## DATA FOR REVIEW:
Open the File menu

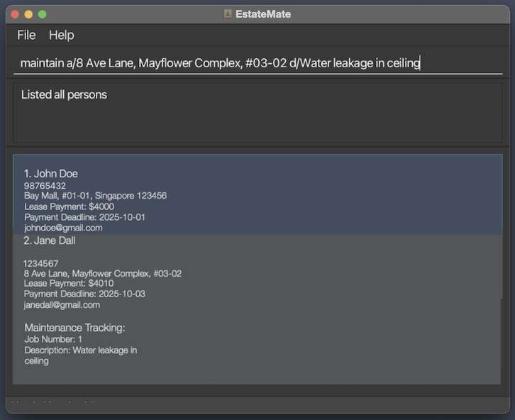click(26, 35)
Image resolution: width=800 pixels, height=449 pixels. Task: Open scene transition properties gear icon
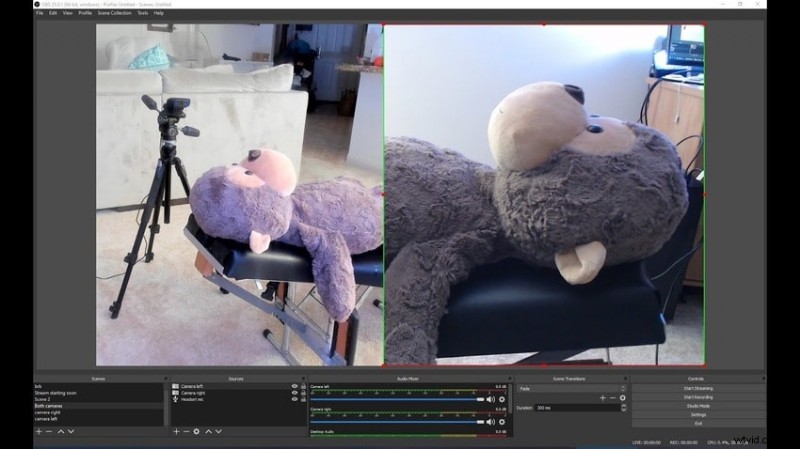[622, 398]
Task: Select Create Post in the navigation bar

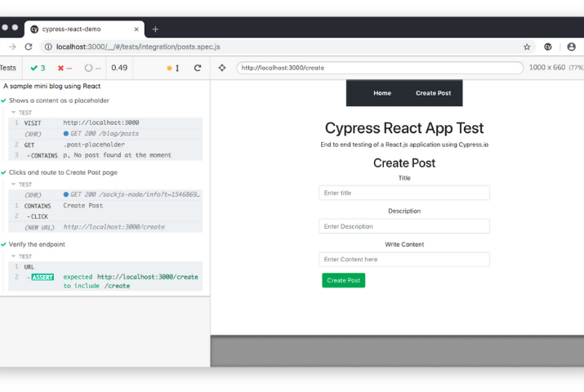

## EXERCISE DETAILS:
Every line of the records above must reappear exactly, though the pictures must not.

## FINAL ANSWER:
Open the File menu

click(26, 35)
Image resolution: width=800 pixels, height=449 pixels. Task: Open scene transition properties gear icon
[622, 398]
Task: Select Create Post in the navigation bar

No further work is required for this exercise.